HBase和Hadoop增加 Snappy压缩
# tar -zxvf snappy-1.0.5.tar.gz
# ./configure
# make
# make install
# vi /etc/ld.so.conf.d/snappy.conf
/usr/local/lib
# ldconfig
# ldconfig -p |grep snappy
# ldconfig -v |grep snappy
下面两行可以防止在不同的操作系统下hadoop原来自带的snappy native库不能使用的问题:
# cp -P /usr/local/lib/libsnappy* $HADOOP_HOME/lib/native/Linux-amd64-64/
# cp -P /usr/local/lib/libsnappy* $HBASE_HOME/lib/native/Linux-amd64-64/
# vi $HADOOP_HOME/conf/core-site.xml
<property>
<name>io.compression.codecs</name>
<value>org.apache.hadoop.io.compress.GzipCodec,org.apache.hadoop.io.compress.DefaultCodec,org.apache.hadoop.io.compress.BZip2Codec,org.apache.hadoop.io.compress.SnappyCodec</value>
</property>
# vi $HADOOP_HOME/conf/mapred.xml
<property>
<name>mapred.output.compression.codec</name>
<value>org.apache.hadoop.io.compress.SnappyCodec</value>
<description>If the job outputs are compressed, how should they be compressed?
</description>
</property>
<property>
<name>mapred.compress.map.output</name>
<value>true</value>
<description>Should the outputs of the maps be compressed before being
sent across the network. Uses SequenceFile compression.
</description>
</property>
<property>
<name>mapred.map.output.compression.codec</name>
<value>org.apache.hadoop.io.compress.SnappyCodec</value>
<description>If the map outputs are compressed, how should they be
compressed?
</description>
</property>
<property>
<name>mapred.output.compress</name>
<value>true</value>
<description>Should the job outputs be compressed?
</description>
</property>
要把$HADOOP_HOME/conf加入hbase-env.sh,HADOOP_HOME必须是绝对路径:
# vi hbase-env.sh
export HADOOP_HOME=/data1/oHive/hadoop-0.20.2-cdh3u2
export HBASE_CLASSPATH=${HADOOP_HOME}/conf
测试:
# ./hbase org.apache.hadoop.hbase.util.CompressionTest file:///tmp/aaa snappy
# ./hbase shell
hbase(main):003:0> create ‘t1’, { NAME => ‘cf1’, COMPRESSION => ‘SNAPPY’ }
hbase(main):004:0> describe ‘t1’
DESCRIPTION ENABLED
{NAME => ‘t1’, FAMILIES => [{NAME => ‘cf1’, BLOOMFILTER => ‘NONE’, REPLICATION_SCOPE true
=> ‘0’, COMPRESSION => ‘SNAPPY’, VERSIONS => ‘3’, TTL => ‘2147483647’, BLOCKSIZE =>
‘65536’, IN_MEMORY => ‘false’, BLOCKCACHE => ‘true’}]}
1 row(s) in 0.5370 seconds
hbase(main):014:0> put ‘t1’, ‘r1’, ‘cf1’, ‘1234’

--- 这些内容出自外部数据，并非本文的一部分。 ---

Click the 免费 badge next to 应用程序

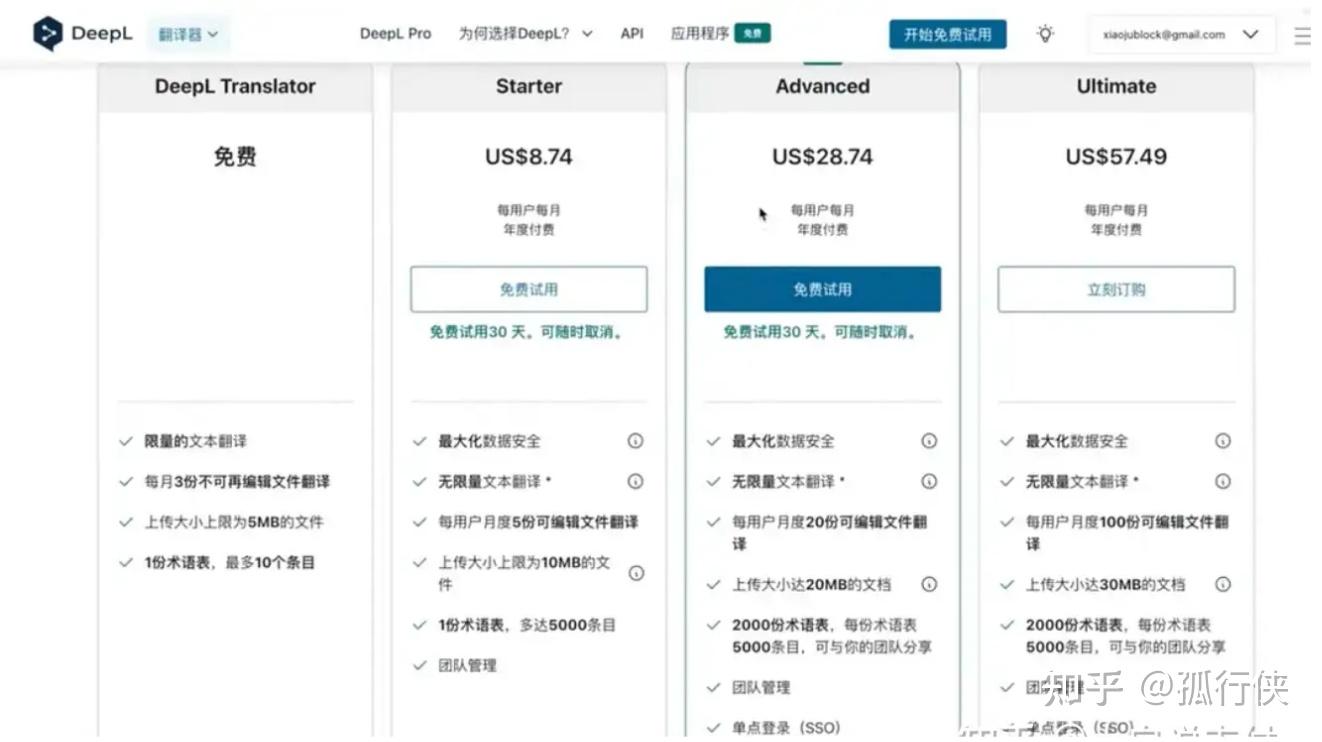point(751,31)
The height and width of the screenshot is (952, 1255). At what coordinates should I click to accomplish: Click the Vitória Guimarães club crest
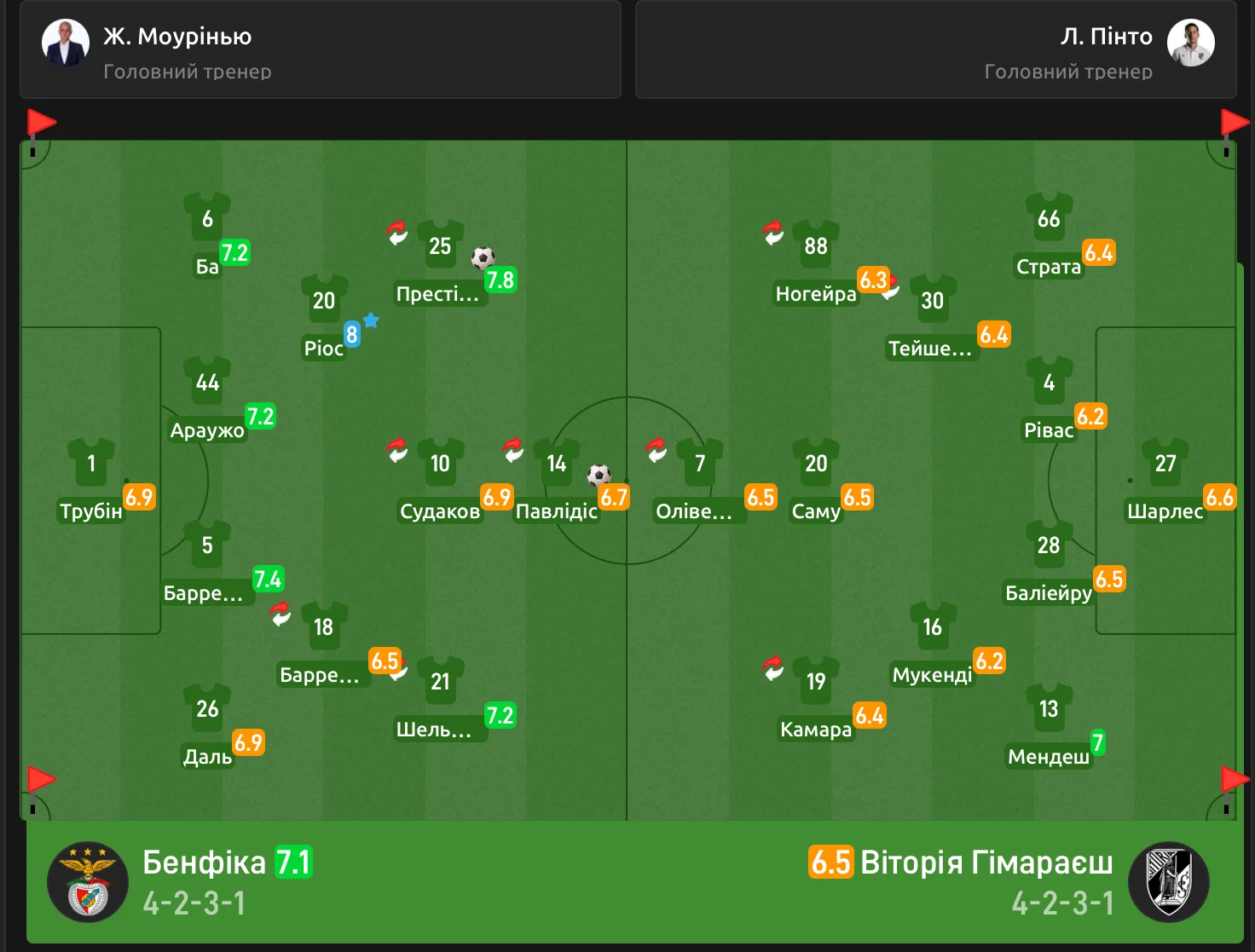point(1168,882)
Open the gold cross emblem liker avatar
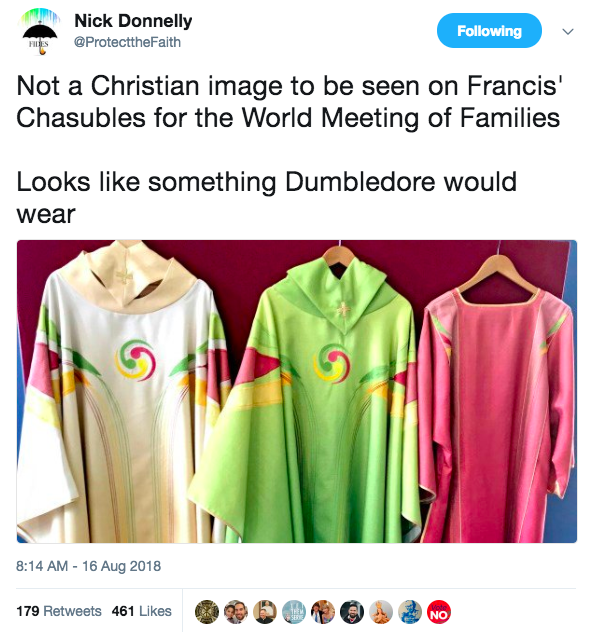The width and height of the screenshot is (597, 632). tap(207, 612)
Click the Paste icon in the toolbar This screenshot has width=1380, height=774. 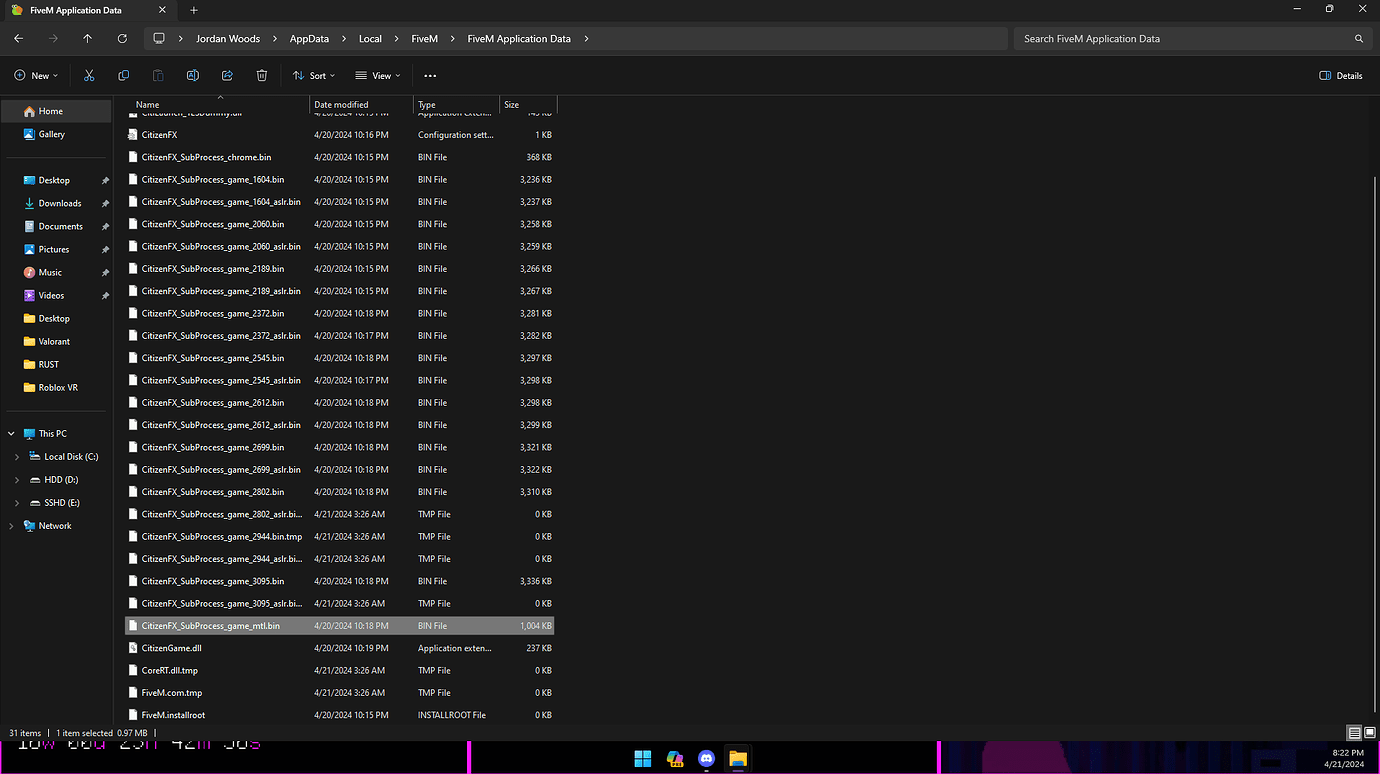(157, 75)
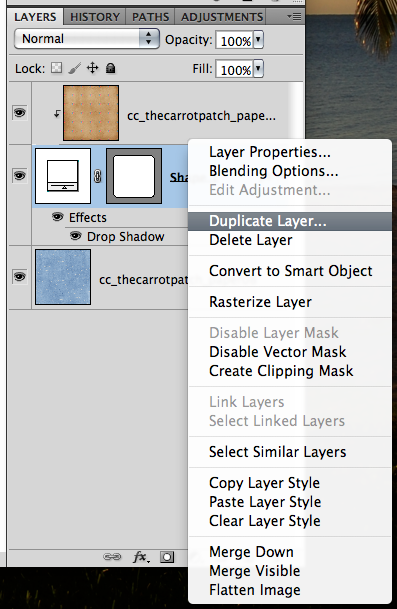Click the lock all padlock icon

tap(111, 68)
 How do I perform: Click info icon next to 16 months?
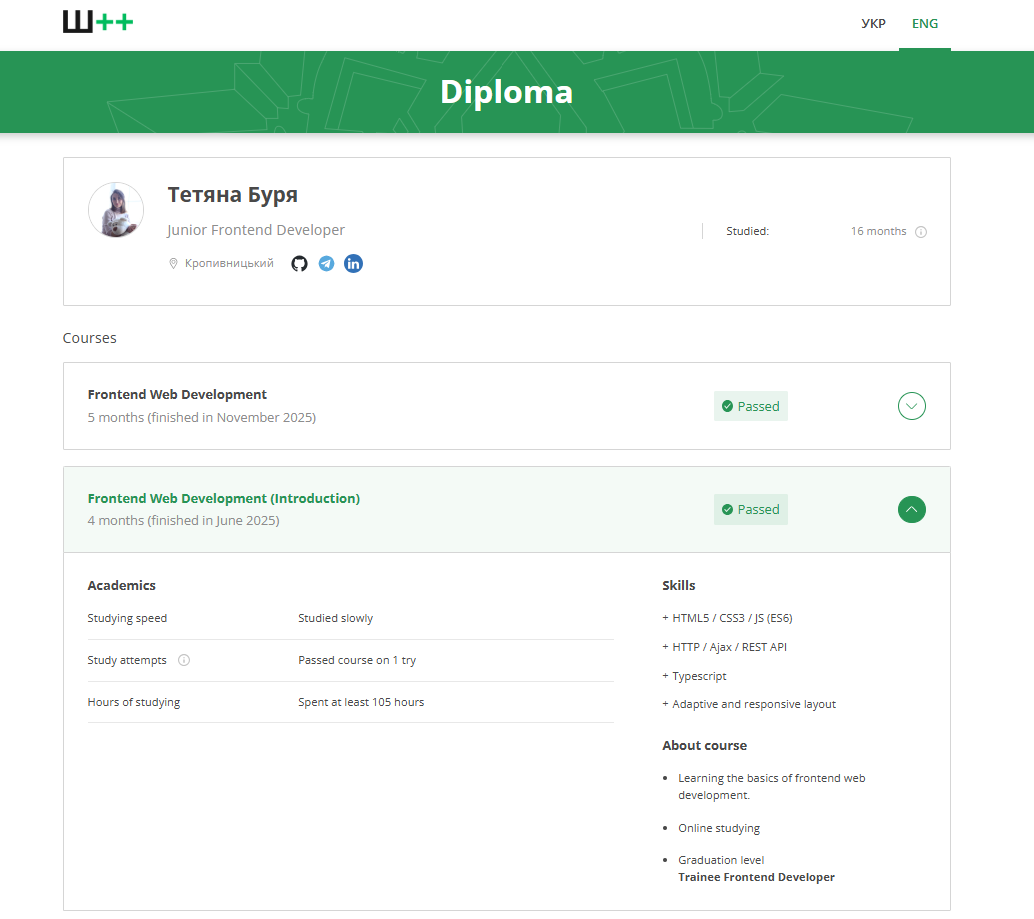(921, 232)
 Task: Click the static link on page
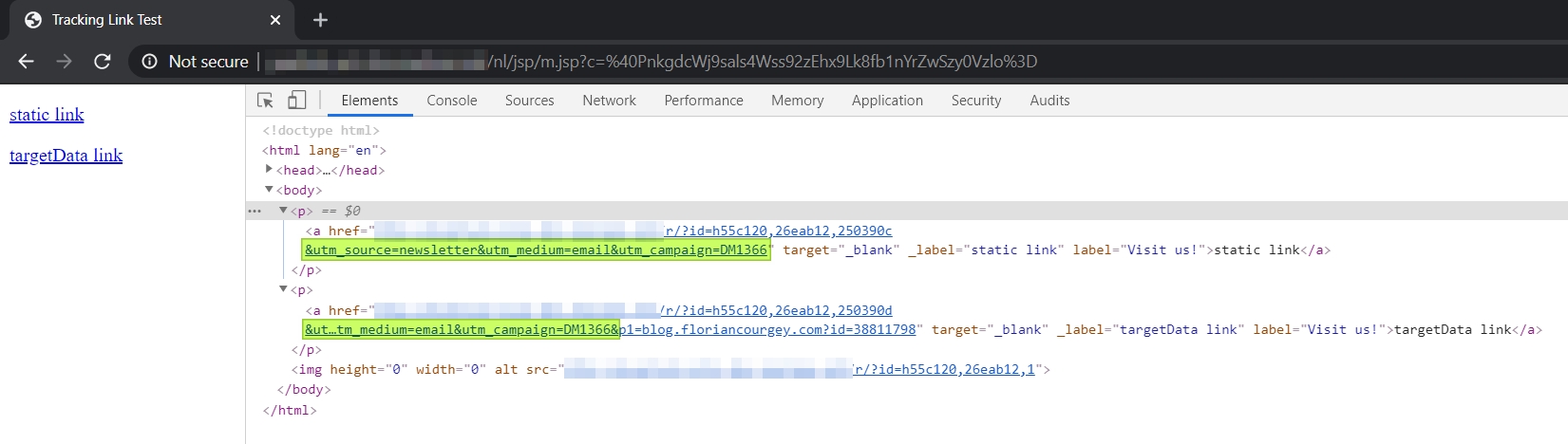coord(47,115)
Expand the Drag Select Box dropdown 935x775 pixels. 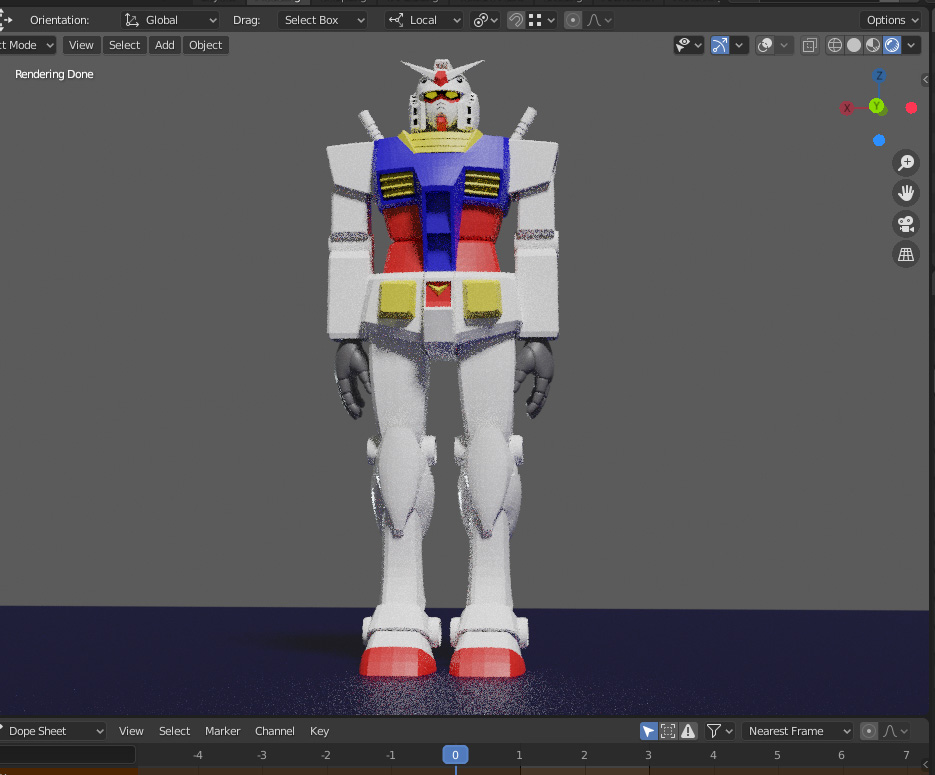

hbase(main):020:0> put ‘t1’, ‘r2’, ‘cf1’, ‘1234’
hbase(main):016:0> get ‘t1’, ‘r1’
COLUMN CELL
cf1: timestamp=1347353707019, value=1234
1 row(s) in 0.0900 seconds
hbase(main):021:0> get ‘t1’, ‘r2’
COLUMN CELL
cf1: timestamp=1347353737455, value=1234
1 row(s) in 0.0870 seconds